Directions: Repeat, exactly as they appear, the lines from the one with "[Fever] (421, 20)" through the last line of the entries below, but none of the pictures.

***** Extracted information

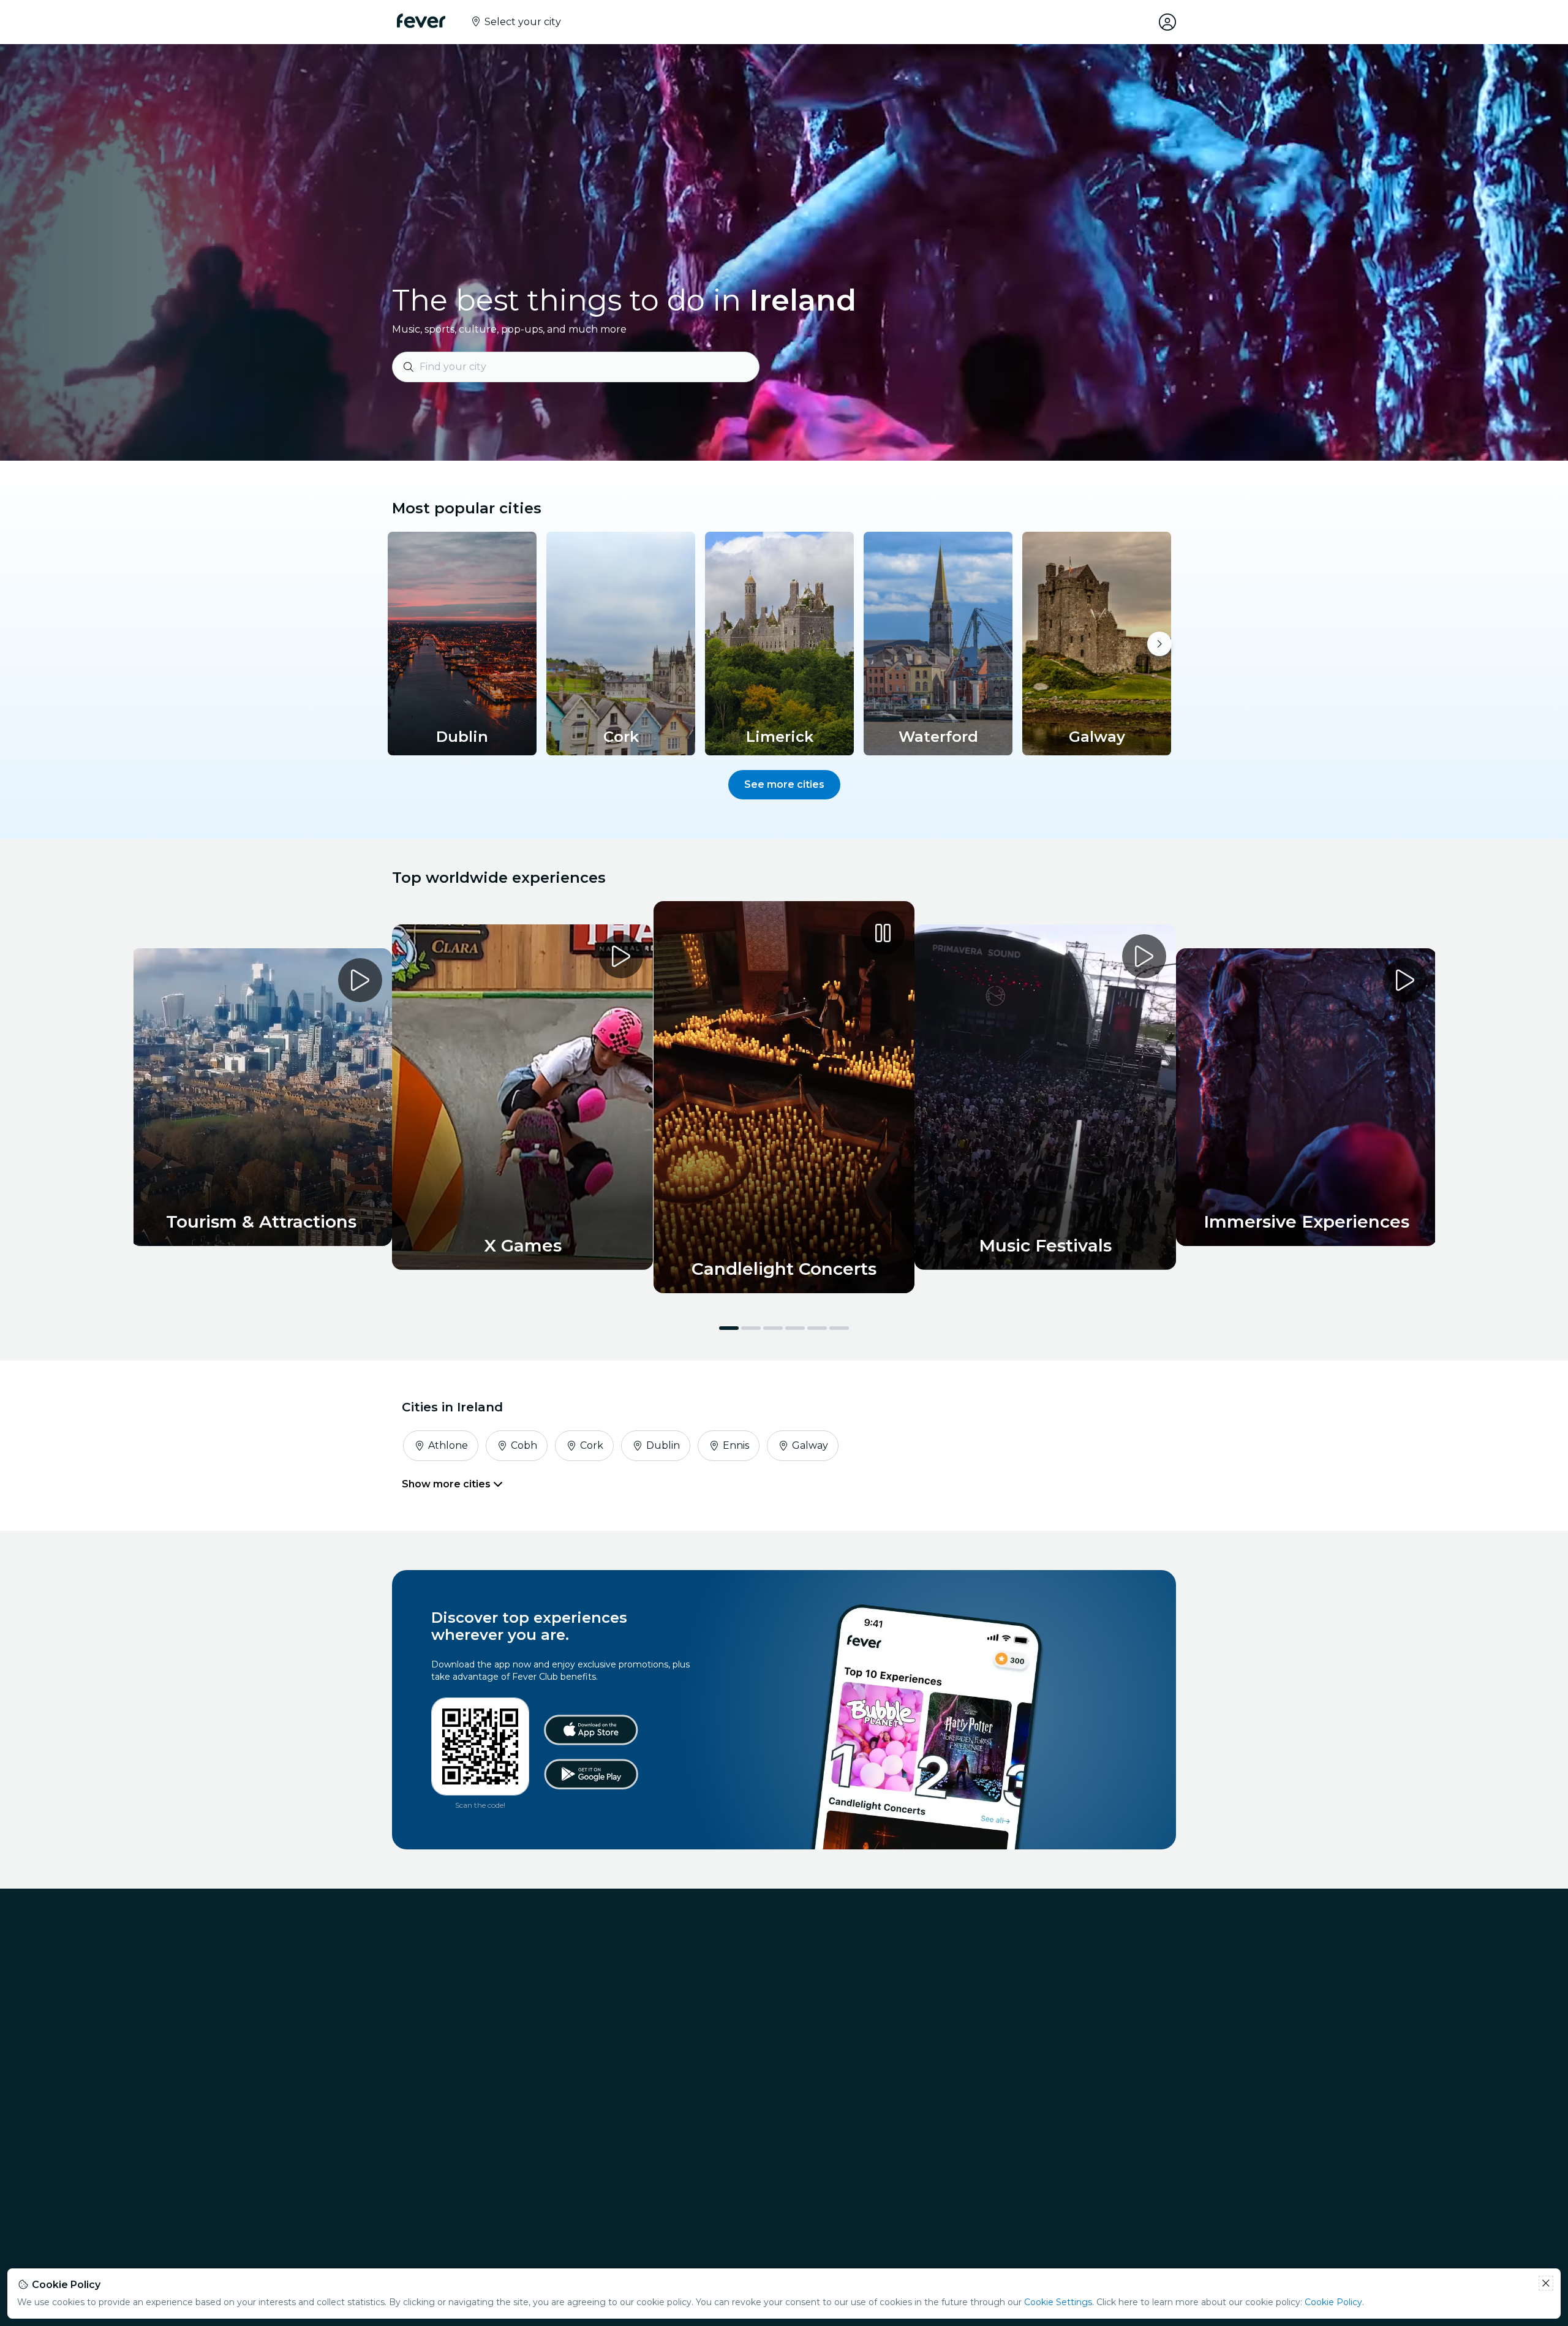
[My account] (1167, 22)
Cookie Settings (1058, 2302)
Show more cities (447, 1484)
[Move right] (1159, 644)
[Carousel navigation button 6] (839, 1328)
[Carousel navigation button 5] (817, 1328)
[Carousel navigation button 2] (751, 1328)
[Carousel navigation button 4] (795, 1328)
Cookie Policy (1333, 2302)
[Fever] (421, 20)
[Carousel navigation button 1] (729, 1328)
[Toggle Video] (784, 1097)
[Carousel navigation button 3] (773, 1328)
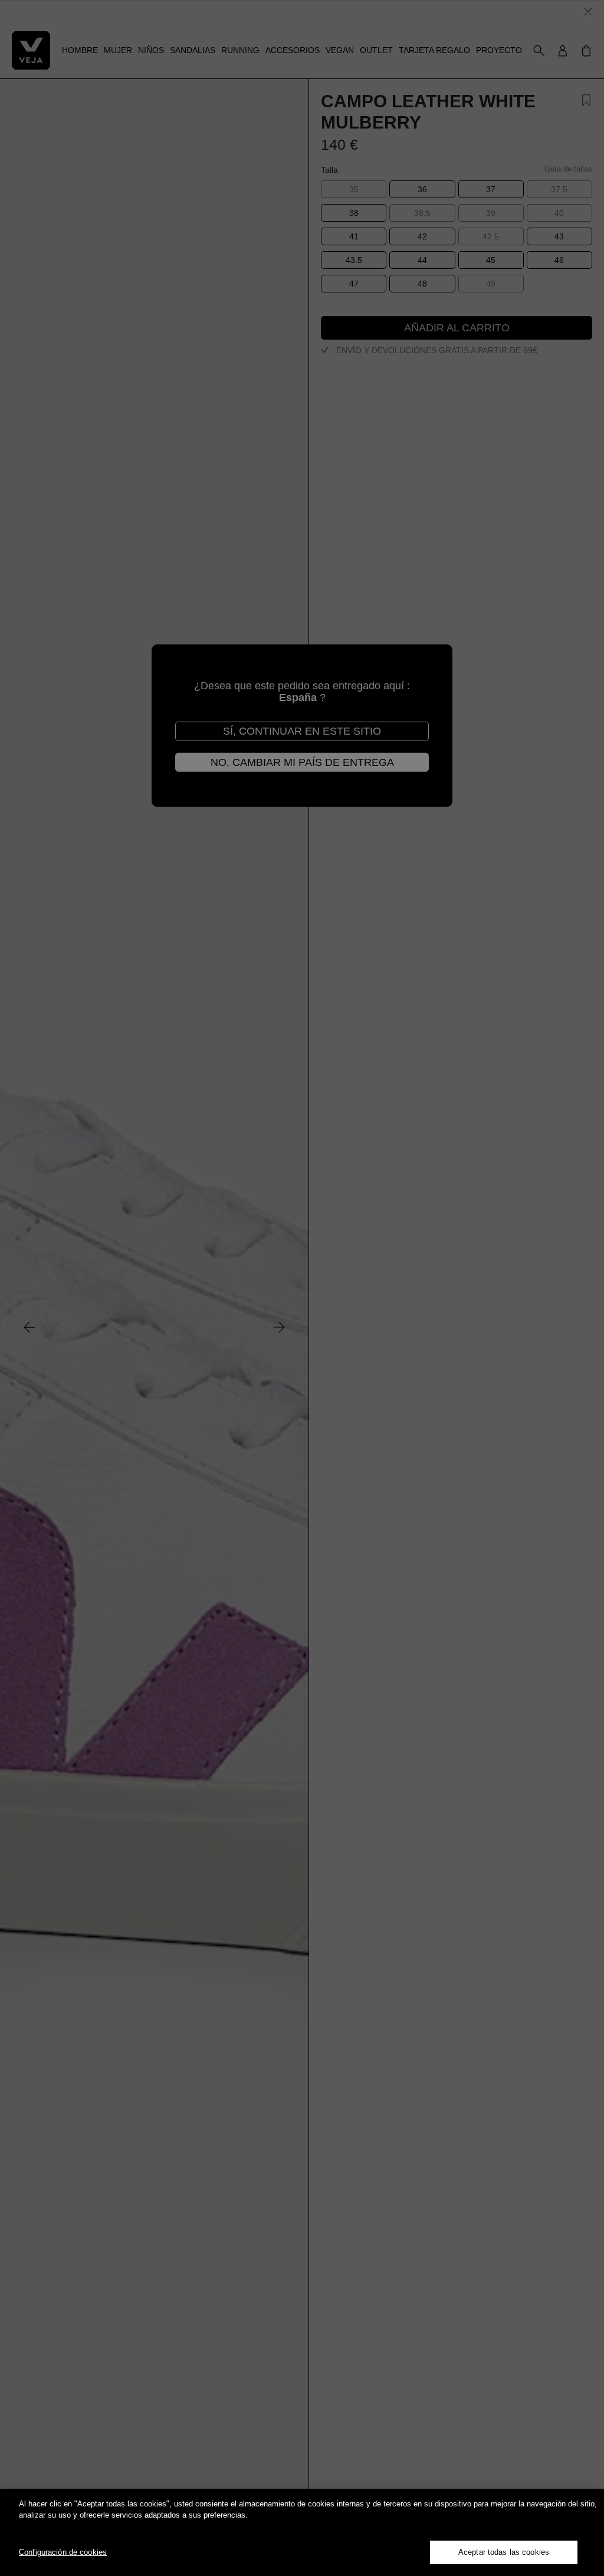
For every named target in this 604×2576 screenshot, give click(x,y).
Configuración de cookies (63, 2552)
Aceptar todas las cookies (503, 2552)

**********

Output of the exercise:
[Fever] (421, 20)
[Carousel navigation button 1] (729, 1328)
[Toggle Video] (784, 1097)
[Carousel navigation button 3] (773, 1328)
For every named target in this 604×2576 screenshot, give click(x,y).
Configuración de cookies (63, 2552)
Aceptar todas las cookies (503, 2552)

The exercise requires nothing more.